Dahlias grow from small tubers underground, and the stems sprout from the tubers. There are more than 40 species and dahlia, plus hundreds of hybrids to choose from to brighten any late summer garden. Dahlias are low maintenance annuals that bloom continuously from spring to late fall. Dahlias resist nearly all pests, but you might have to protect them from slugs.
The Best Way to Use Dahlias
Plant dahlia in large containers as a thriller. Use dahlias on your property in garden planters, mass plantings, and as low garden borders. Dahlia heights vary, but most grow to about 18 inches high and wide. The flowers grow in a number of forms, such as balls, orchid, or pompon styles. These are quick-growing annuals that eventually bush out.

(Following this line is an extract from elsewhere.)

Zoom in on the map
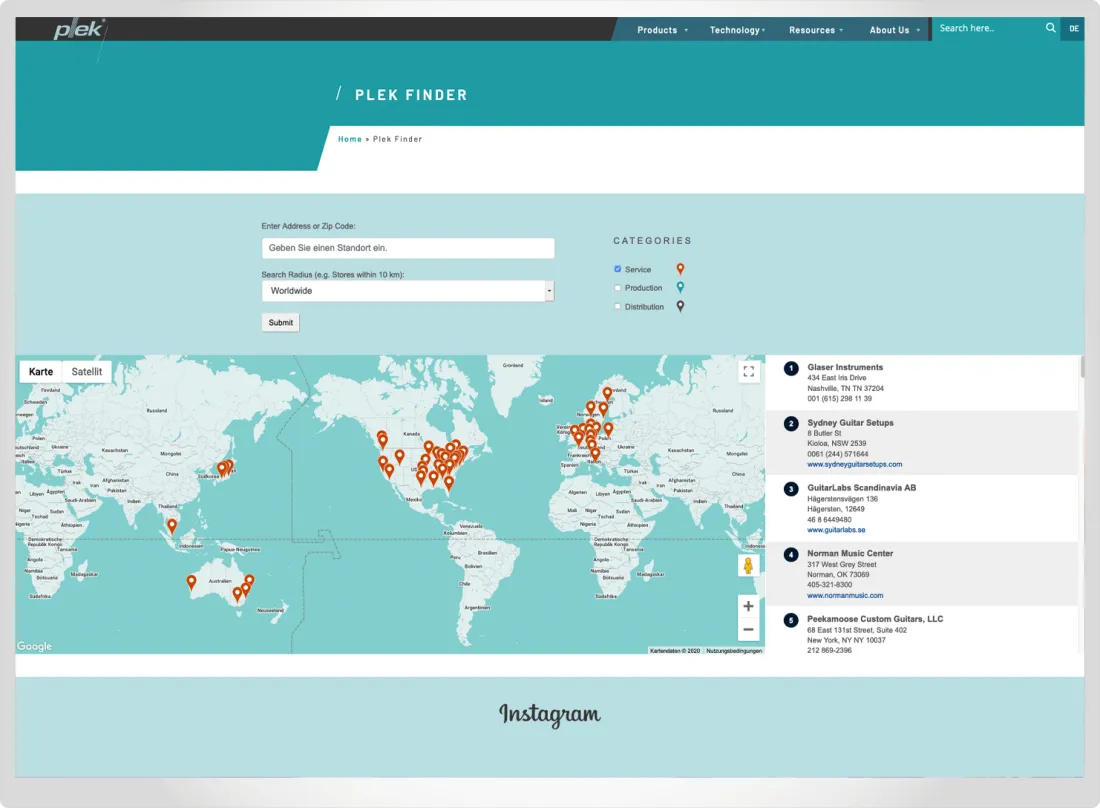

Pull the plants up once they get hit by frost, chop off the stems a few inches above the tubers and wash them off, then dry in the sun. Store dry tubers in peat moss or sawdust and replant in spring after the last frost. Most dahlias are winter hardy to growing zones 8 to 11, and summer annuals in other zones. The plants prefer rich, well-drained soil and full sunlight.
Dahlia Companion Plants
Dahlias go well with other sun-loving plants, and can add color to a vegetable garden, container, or garden bed. Pick out lower growing annuals and perennials to complement dahlias.